Since opening up about my anxiety, I’ve been touched by the number of friends and colleagues who’ve admitted both privately and publicly, that they have trodden the same path. Some have found a way to manage their anxiety, while others continue to battle this insidious, debilitating disorder.
After hiding it and fighting it simultaneously for over two years, I am feeling lighter for sharing, but while I’m coming to terms with publicly acknowledging it, I am now struggling to digest the broader branding of ‘sufferer of mental health issues’.
Academically, I accept it, I am not in denial and I applaud those who want to shout it from the rooftops. Without these champions, it would largely remain a taboo subject.
But I and many others are not so bold.
(Image: Amber Melody - www.thebeautifullens.com)
The transition from private person working to overcome my demons, to a sufferer of mental health problems has been difficult for me and may well be what precludes others from seeking help.
Let me state, for the record, I am unusually introverted for this industry and it’s more luck than good management that I’ve survived as long as I have. The thought of standing on stage or speaking publicly makes me want to contract into the foetal position.
I am definitely not your standard issue television presenter and it was this fear of public judgement and labelling, that forced my battle underground. Watch Mia Freedman discuss how she manages her anxiety. (Post continues after video.)
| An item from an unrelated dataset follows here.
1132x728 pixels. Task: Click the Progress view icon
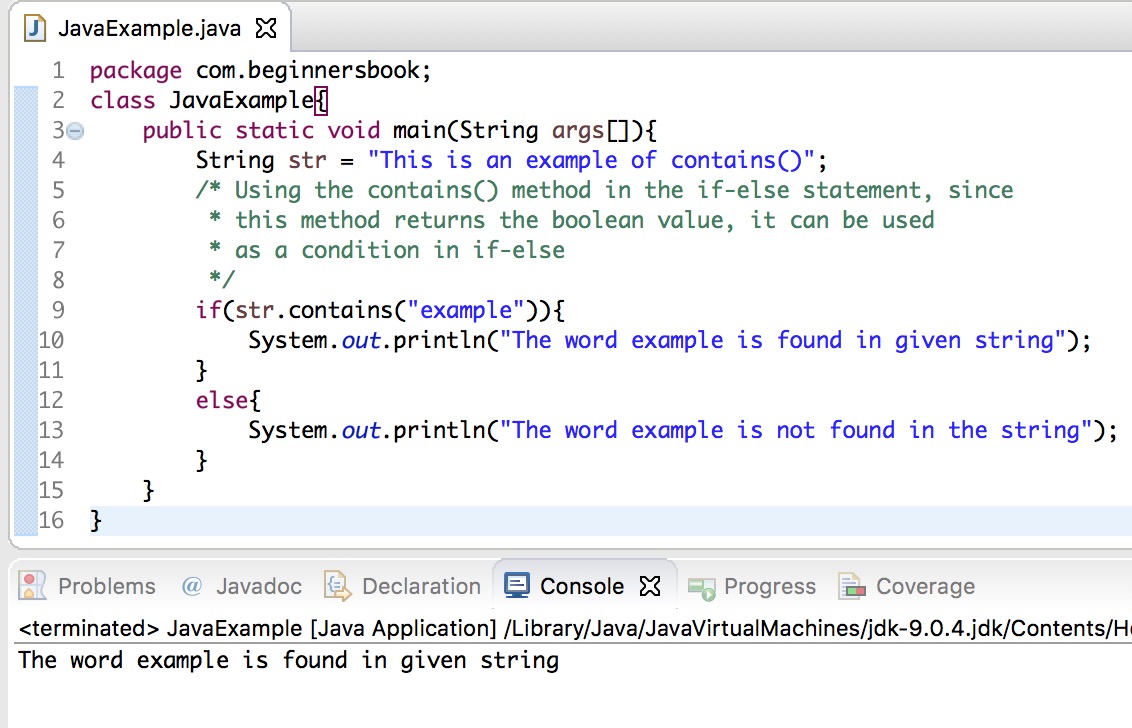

I had talked myself into believing I’d be belittled as weak for failing to manage a condition, that for so long (and unfairly), I had written off as a weakness in others.
But it turns out most people are not judging. The support I have received has been extraordinary as have the admissions from friends facing similar challenges. I’ve learned that some can’t get through the groceries without wanting to flee the store screaming; some friends are relying on medication just to make it out the door in the morning.